You pour Your holy oil into the stars, O Holy Spirit, and out of senseless conflagrations You make vigil lamps before the Glory of Heaven. Pour Yourself into my soul also, and out of a passionate conflagration make a vigil lamp before the heavens.

You stroll through fields of flowers without being heard, and You sprinkle the flowers with Your grace, so that the blood of the earth may not look through, but the beauty of God. Sprinkle the field of my soul with Your grace also, so that it may not be said that the field of my soul sprouted from the blood of the earth, but that it is adorned with the beauty of God.

You mingle with every heap of ashes and pour in life. Pour life into the ashes of my body also, so that I may live and glorify Your works.

You tame the fire and wind, and out of demons of fury you make servants of the Most High. Tame my pride and make me a servant of the Most High.

You are kind to the animals in the woods. Show kindness to me also, who am animalized by ignorance.

You fertilize every seed of life. You hover in every womb. You sit in the egg of a bird’s nest and masterfully form a new miracle of life. Fertilize, I beseech You, the invisible seed of goodness within me also, and keep watch over it until it reaches maturity.

O Awesome and Almighty Spirit, by Your presence You turn a den of thieves into a haven of Heaven, and a terrifying universe into a temple of God. Descend into me also, I beseech You, and turn a handful of ashes into what You know how to do and can.

Finally, this blog is greatly indebted to St Nicholas for one of the greatest of his many writings, The Prologue from Ochrid, a wonderful compilation of brief Saints’ Lives based on the Holy Tradition of the Orthodox Church, as well as meditations, original ‘hymns’, and homilies (available here, on the website of the Western American Diocese of the Serbian Orthodox Church; there are a few others online here). Here is one of the wonderful homilies (for 25 July) from the Prologue, which I’ve taken from Prologue from Ochrid, Vol. 3, trans. Mother Maria (Birmingham: Lazarica, 1986), pp. 108-9:

—on slaves who preach freedom.

‘...and promise them liberty, while they themselves are the servants of corruption; for of whom a man is overcome, of that same he is brought in bondage’ (II Pet. 2:19).
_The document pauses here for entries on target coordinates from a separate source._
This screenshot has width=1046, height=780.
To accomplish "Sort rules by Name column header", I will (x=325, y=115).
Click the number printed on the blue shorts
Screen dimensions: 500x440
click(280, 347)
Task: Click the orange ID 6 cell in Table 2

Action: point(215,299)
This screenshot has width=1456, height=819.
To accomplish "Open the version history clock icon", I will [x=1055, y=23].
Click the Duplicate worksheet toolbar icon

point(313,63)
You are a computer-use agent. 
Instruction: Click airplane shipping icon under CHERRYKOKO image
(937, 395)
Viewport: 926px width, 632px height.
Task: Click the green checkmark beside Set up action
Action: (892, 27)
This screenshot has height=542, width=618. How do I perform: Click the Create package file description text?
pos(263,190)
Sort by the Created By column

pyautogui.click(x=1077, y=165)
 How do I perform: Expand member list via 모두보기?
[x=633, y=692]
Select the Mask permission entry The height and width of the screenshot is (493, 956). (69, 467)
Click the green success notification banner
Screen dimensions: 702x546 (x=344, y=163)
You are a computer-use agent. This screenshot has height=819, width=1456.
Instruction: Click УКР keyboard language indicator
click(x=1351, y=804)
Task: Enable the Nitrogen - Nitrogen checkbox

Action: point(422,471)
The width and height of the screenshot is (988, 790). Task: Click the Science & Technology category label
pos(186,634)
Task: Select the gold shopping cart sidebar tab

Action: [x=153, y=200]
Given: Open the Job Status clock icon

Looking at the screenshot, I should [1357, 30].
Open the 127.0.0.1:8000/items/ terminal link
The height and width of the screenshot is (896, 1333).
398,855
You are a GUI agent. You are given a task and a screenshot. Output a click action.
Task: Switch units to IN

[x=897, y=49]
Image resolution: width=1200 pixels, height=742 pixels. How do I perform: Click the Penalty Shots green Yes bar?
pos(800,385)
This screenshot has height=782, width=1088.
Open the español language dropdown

The Apostle is still speaking of the ‘waterless wells, of ill-repute and self-willed’, reminding the faithful to keep themselves from their enticement of ‘proud and lying words’. He said first about them that they ‘speak against the glory of God’; secondly, that they ‘delude by the uncleanness of fleshly lusts’; and now he speaks of their promise of freedom--a promise that is not only not theirs to make, lacking it themselves, but one that overwhelms by foul passions those that are slaves to their passions, obedient slaves to the most wrathful tyrants of this world. Oh, my brethren, how apt to us today are these apostolic words, written more than nineteen hundred years ago! Look how, everywhere around us, men with foaming mouths declaim about freedom, having no freedom of any sort! Listen to the cries of despairing slaves of the passions and vices, how the deluded delude and the blind preach light! The passions are a net woven by the devil, with which he hunts men. Caught in this net, they call others slaves and themselves free, to the amusement of the devil, who silently gathers in the net and draws it to his shore. Oh, my brethren, keep yourselves from these messengers of despair, who call themselves messengers of freedom, serving their lord the devil day and night. They call their poverty richness, and the richness of others they call poverty, as fools the world over call others fools and themselves wise. So they, the least free, call others enslaved, and they call the service of God and one’s neighbour—this service performed from love—they call this slavery, while calling the service of the devil freedom. They are malicious towards both God and man, as the devil himself is malicious towards both God and man. Whenever you hear someone speak to you of freedom, examine carefully first of all if he is not a slave to some passion or vice. You will know all false teachers of freedom by their impure lives, their ill-repute and their self-will. This is what the Apostle is bringing to your mind.

O Lord, the only Giver of true freedom, keep us from the net of all who are malicious towards Thee and us. To Thee be glory and praise for ever. Amen.